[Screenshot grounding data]
--------

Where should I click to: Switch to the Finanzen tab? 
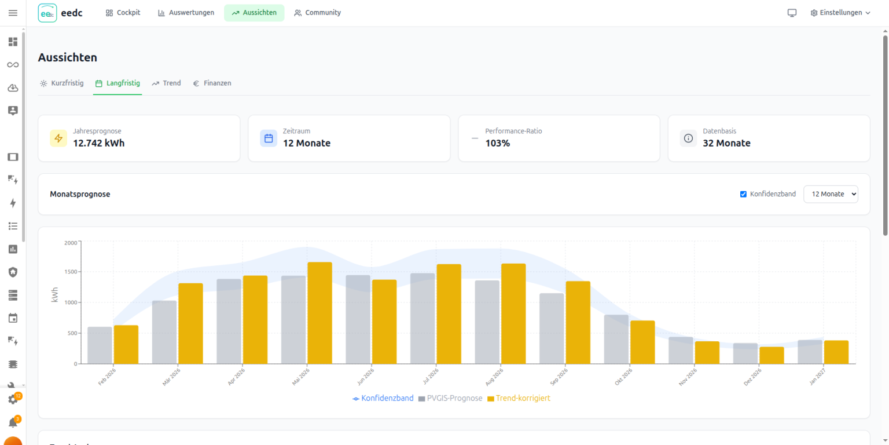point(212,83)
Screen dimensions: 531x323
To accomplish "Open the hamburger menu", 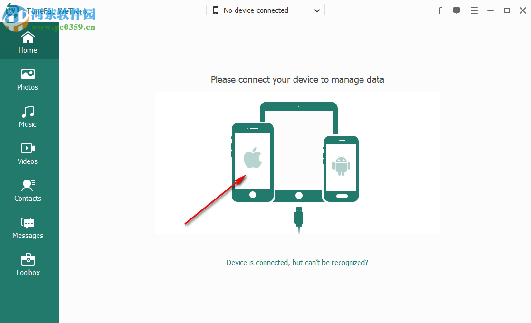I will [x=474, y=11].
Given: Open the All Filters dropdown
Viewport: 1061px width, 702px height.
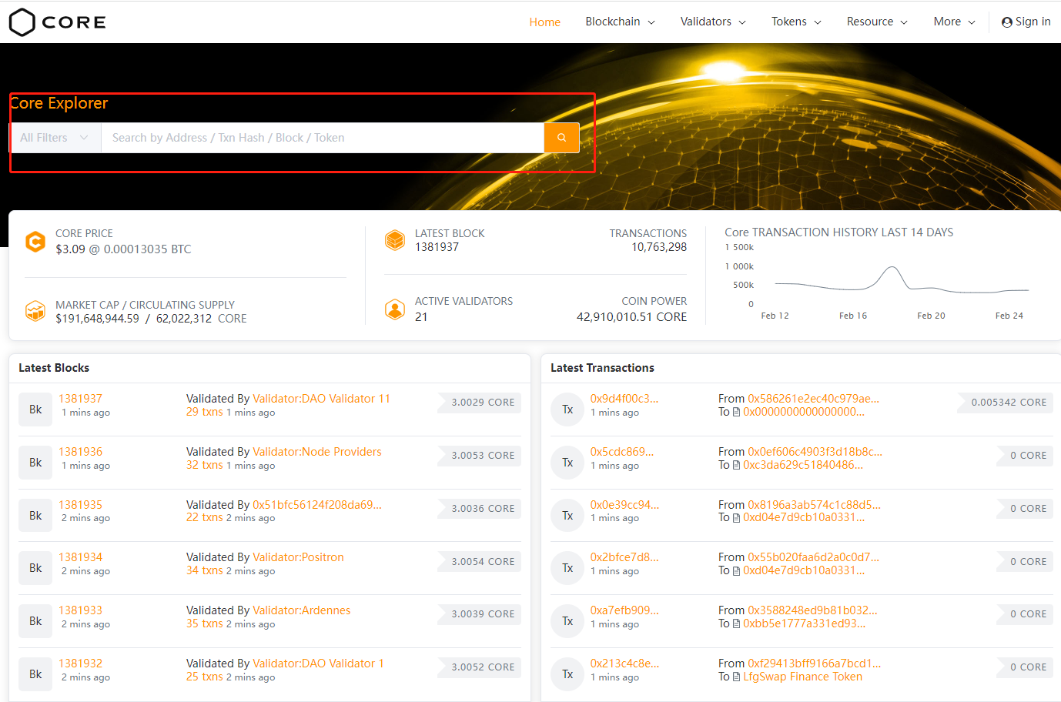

--------

▶ WHAT TO PRODUCE: The reply needs to repeat exactly the line containing "Given: Open the All Filters dropdown" and each line after it, through the final line of the entries above, and to skip the pictures.

▶ EXERCISE RESPONSE:
Given: Open the All Filters dropdown
Viewport: 1061px width, 702px height.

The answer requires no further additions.